Congratulations to Creative Writing Assistant Professor Steven Galloway. His novel The Confabulist, was shortlisted for the 2014 Rogers Writers’ Trust Fiction Prize.
Congratulations to Creative Writing Assistant Professor Annabel Lyon. Lyon’s The Sweet Girl was longlisted for the 2012 Scotiabank Giller Prize.
Congratulations to Associate Professor Rhea Tregebov! Rhea’s novel, The Knife Sharpener’s Bell was long-listed for Manitoba Reads, a competition in the spirit of Canada Reads.
Congratulations Andreas Schroeder, recipient of the Graeme Gibson Award
Author Andreas Schroeder was presented with the Graeme Gibson Award by The Writers’ Union of Canada at its Annual General Meeting on May 26, 2012. Established by the Union in 1991 for “varied and remarkable contributions to improve the circumstances of writers in Canada,” the award was first given to Graeme Gibson. In 1992 it was given to Pierre Berton and in 2011 to Heather Robertson. Andreas Schroeder is its fourth recipient.
Andreas Schroeder was the Chair of The Writers’ Union in 1976/77 and was instrumental in creating Canada’s Public Lending Right (PLR), which came into existence in 1986. The Public Lending Right provides for a modest but critical annual payment to Canadian book authors whose works are available in Canadian libraries for lending. As early as 1972 Marian Engel began lobbying for a Public Lending Right in Canada. When she became ill, Andreas took over the Union’s crusade in 1975, and it took 11 more years of effort before the Public Lending Right Commission came into being. He then became its Founding Chair (1985-1988) and continued to serve on its Board from 1988 to 2008. By PLR’s 25th anniversary in 2011, it was mailing cheques totalling $9.9 million to 17,487 Canadian authors.

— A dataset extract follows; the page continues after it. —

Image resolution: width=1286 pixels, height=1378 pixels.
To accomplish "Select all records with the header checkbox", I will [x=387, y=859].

Every Canadian writer has Andreas to thank, Andreas and all those who worked so hard over the years for PLR,” said Greg Hollingshead, Writers’ Union Chair. “It’s been a wonderful legacy for a quarter century of Canadian writing.”

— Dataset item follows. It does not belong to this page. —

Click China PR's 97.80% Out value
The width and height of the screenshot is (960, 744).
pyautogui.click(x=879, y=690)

Andreas Schroeder is the author of 23 books of fiction, nonfiction, and poetry including Renovating Heaven, Shaking It Rough, Dustship Glory, and File of Uncertainties. His books have been finalists for the Governor General’s Literary Award, the Sealbooks First Novel Award, the Arthur Ellis Award for Non-Fiction, and the BC Book Prize Ethel Wilson Fiction Award. He has won the Ontario Library Association Red Maple Award twice for young-adult nonfiction. His work as a journalist has earned him a National Magazine Award, a Stephen Leacock Award, and a Canadian Association of Journalists’ Best Investigative Journalism Award. He has long been a mentor to young writers and currently holds the Rogers Communications Chair in Creative Nonfiction at the University of British Columbia. Andreas Schroeder lives in Roberts Creek, on British Columbia’s Sunshine Coast.

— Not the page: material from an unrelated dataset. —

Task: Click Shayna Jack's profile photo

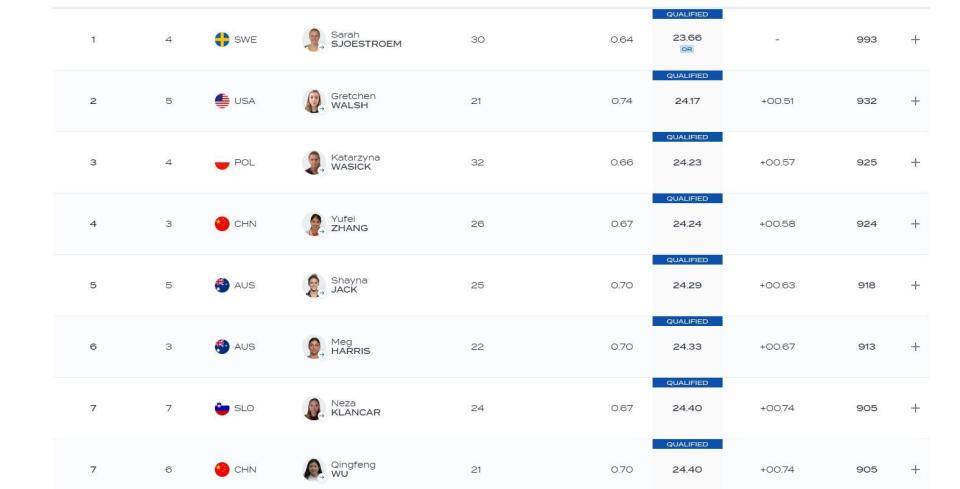Action: 313,285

Creative Writing faculty member, Andreas Schroeder is the godfather of BC’s non-fiction boom.
Congratulations to Creative Writing Faculty Andreas Schroeder, on his recently re-released docu-novel DUST-SHIP GLORY (Univ. of Athabasca Press) and his two new works of juvenile creative nonfiction, DUPED: True Stories of the World’s Best Swindlers, and ROBBERS: True Stories of the World’s Most Notorious Thieves (both from Annick Press). Schroeder also has an essay entitled The Joy Of The Ancient Marriers in a recently published collection of personal essays entitled SLICE ME SOME TRUTH, published by Wolsak & Wynn.
The Writers Trust has just announced the finalists for the Hilary Weston Writers Trust prize for Nonfiction, and our very own alumna and Opt Res faculty member Charlotte Gill is one of the five finalists up for the richest nonfiction award in Canada. Charlotte’s book Eating Dirt: Deep Forests, Big Timber, and Life with the Tree-Planting Tribe was recently published by Greystone Books/David Suzuki Foundation.
Each of the five finalists will receive $5,000, with the eventual prizewinner receiving a total of $60,000. The prize will be awarded in Toronto at Koerner Hall at the Telus Centre for Performance and Learning during an event and after-party on October 25.
Adjunct Professor Maggie de Vries’ Hunger Journeys wins the Sheila A. Egoff Children’s Literature Prize!